As you might expect, the navigation is rendered as an unordered list. Each list element contains a blockquote element, each blockquote contains a table, and each navigation link is contained within a table cell. Including links in a table is somewhat unusual, but is necessary to make the navigation work in all supported browsers and in the application. Also, each link state has an associated class in ProtoShare. For example, a normal, unvisited link has class x_inactive, while a visited link has class x_active.

The following CSS rules assign an image to the link, the link hover state, and the active link, respectively. You can use these rules to create an icon menu, for example.

#NAV.subNav ul li td {
     background: transparent url(/Assets/bgArrow.gif) no-repeat scroll 10px 12px; 
     width:150px; 
}
#NAV.subNav ul li td a:hover {
     background: transparent url(/Assets/bgTriangle.gif) no-repeat scroll right center; 
     color:#fff; 
}
#NAV.subNav ul li blockquote.x_active td {
     background: #A79E8C  url(/Assets/bgArrowOpen.gif) no-repeat scroll 10px 12px; 
     color:#fff; 
}

Targeting ProtoShare Page Content

Sometimes, the easiest way to define project-wide styles for page content such as text, hyperlinks, images, tables, and lists is with the tag. However, if you use the tag in the Styles screen, you might change the styles used by the application as well as your page content. To avoid this problem, ProtoShare includes a special class and ID protoshare-body, which allows you to access only the ProtoShare page content.
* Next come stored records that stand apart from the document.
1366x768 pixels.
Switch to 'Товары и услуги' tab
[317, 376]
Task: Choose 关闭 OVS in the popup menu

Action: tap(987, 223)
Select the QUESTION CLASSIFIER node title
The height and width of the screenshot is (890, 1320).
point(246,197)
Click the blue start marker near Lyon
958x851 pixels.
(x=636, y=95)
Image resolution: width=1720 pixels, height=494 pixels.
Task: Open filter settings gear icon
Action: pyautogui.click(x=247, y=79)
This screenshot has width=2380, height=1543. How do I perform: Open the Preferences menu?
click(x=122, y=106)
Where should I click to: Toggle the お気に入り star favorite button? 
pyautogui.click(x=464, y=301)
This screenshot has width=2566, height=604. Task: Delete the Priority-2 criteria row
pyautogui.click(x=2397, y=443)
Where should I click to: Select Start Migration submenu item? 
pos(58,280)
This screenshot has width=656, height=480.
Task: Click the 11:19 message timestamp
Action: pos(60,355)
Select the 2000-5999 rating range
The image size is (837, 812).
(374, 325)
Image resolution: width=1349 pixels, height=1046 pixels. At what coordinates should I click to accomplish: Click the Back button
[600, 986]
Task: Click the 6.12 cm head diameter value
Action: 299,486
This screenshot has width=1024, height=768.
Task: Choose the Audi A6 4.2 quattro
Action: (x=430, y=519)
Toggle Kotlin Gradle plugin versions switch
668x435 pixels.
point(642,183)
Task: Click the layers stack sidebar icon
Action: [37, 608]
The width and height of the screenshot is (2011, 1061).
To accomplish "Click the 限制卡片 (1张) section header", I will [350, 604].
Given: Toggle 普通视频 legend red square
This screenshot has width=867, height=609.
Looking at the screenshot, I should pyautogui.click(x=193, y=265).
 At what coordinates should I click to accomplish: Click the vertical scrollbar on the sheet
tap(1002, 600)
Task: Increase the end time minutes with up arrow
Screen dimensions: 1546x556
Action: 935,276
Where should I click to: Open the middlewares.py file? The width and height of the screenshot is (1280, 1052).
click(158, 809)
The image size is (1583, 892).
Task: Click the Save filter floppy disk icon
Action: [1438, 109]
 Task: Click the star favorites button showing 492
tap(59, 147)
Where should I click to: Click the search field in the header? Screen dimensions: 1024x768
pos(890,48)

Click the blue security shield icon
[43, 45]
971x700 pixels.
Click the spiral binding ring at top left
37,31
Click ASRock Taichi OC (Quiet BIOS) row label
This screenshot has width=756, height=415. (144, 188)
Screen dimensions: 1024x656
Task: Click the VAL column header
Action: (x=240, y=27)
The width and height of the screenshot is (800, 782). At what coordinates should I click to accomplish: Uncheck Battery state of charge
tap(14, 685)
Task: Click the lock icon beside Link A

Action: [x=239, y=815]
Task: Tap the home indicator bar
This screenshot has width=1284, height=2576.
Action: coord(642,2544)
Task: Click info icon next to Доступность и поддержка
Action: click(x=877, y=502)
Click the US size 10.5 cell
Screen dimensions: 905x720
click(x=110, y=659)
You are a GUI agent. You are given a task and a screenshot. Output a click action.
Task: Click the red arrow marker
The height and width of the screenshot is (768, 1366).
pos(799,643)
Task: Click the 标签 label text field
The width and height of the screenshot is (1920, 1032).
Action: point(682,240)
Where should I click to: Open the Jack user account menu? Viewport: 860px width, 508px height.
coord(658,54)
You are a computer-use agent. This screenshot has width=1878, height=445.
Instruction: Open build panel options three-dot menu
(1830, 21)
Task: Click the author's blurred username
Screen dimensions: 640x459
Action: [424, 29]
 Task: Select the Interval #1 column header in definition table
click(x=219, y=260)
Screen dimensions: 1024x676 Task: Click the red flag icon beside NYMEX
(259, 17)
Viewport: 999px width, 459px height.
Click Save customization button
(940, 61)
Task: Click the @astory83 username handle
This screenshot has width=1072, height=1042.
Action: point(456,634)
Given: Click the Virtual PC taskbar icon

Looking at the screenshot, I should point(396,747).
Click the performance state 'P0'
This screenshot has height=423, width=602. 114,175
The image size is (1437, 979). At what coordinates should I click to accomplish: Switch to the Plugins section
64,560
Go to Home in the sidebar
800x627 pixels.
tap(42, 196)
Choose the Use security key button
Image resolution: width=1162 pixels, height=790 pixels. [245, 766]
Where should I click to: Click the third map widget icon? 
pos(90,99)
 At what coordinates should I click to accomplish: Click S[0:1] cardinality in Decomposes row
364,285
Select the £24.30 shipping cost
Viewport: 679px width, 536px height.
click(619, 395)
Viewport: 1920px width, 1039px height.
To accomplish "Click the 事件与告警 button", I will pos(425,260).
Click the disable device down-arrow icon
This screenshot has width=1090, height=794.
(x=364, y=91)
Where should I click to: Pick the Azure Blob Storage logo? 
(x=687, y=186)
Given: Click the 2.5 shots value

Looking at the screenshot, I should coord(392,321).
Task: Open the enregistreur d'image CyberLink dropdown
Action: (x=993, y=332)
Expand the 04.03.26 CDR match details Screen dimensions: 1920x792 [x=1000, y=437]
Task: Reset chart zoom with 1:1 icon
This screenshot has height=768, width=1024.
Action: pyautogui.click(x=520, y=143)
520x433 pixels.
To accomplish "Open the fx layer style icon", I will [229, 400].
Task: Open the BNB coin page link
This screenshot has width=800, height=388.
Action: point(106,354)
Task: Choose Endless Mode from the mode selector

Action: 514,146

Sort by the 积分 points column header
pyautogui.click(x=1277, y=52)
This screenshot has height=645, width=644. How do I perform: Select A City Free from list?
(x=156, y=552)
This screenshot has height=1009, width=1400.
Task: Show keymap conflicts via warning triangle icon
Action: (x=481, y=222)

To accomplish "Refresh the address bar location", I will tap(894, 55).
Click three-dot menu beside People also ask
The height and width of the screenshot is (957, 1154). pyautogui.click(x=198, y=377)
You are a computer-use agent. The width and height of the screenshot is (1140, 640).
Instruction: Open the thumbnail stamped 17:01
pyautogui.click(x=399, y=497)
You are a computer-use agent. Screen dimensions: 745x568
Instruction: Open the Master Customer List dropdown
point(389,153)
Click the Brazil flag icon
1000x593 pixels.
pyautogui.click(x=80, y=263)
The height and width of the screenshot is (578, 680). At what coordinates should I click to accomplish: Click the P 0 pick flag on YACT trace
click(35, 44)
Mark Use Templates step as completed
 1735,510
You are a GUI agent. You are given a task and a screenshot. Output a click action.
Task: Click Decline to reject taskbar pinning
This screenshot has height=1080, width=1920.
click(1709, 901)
For example, to change the font family used in your designs (including table data), while leaving the application’s font unchanged, you can create the following CSS rules.

.protoshare-body, .protoshare-body td {
     font-family: "Trebuchet MS", Helvetica, Jamrul, sans-serif !important; 
}

Using the Latest and Greatest with CSS3

With the introduction of CSS3, features such as round corners and drop shadows are now easy to create for developers targeting Mozilla and Webkit browsers.

You can incorporate these styles into your designs using the Styles screen. For example, the following CSS rules allow you to add round corners and drop shadows to components.

#roundCorners {
     border: 1px solid #666;
     -moz-border-radius: 1.5em;
     -webkit-border-radius: 1.5em;
}

#dropShadow {
     -moz-box-shadow: black 0.5em 0.5em 0.3em;
     -webkit-box-shadow: black 0.5em 0.5em 0.3em;
}

Summary

By including the appropriate level of visual fidelity in your prototypes, you can deliver just the right experience, and get answers to questions more quickly.

Because ProtoShare generates prototypes using HTML and CSS, you have complete control over their visual fidelity. If you’re comfortable using the Editor, you can evolve your prototype beyond simple boxes by configuring component properties. If you have CSS knowledge, you can use the Styles screen to create custom styles.

The best solution for you depends on your prototyping goals and your audience. Using ProtoShare, it’s easy to produce the desired look and feel from gray-screen prototypes, to visually stunning designs.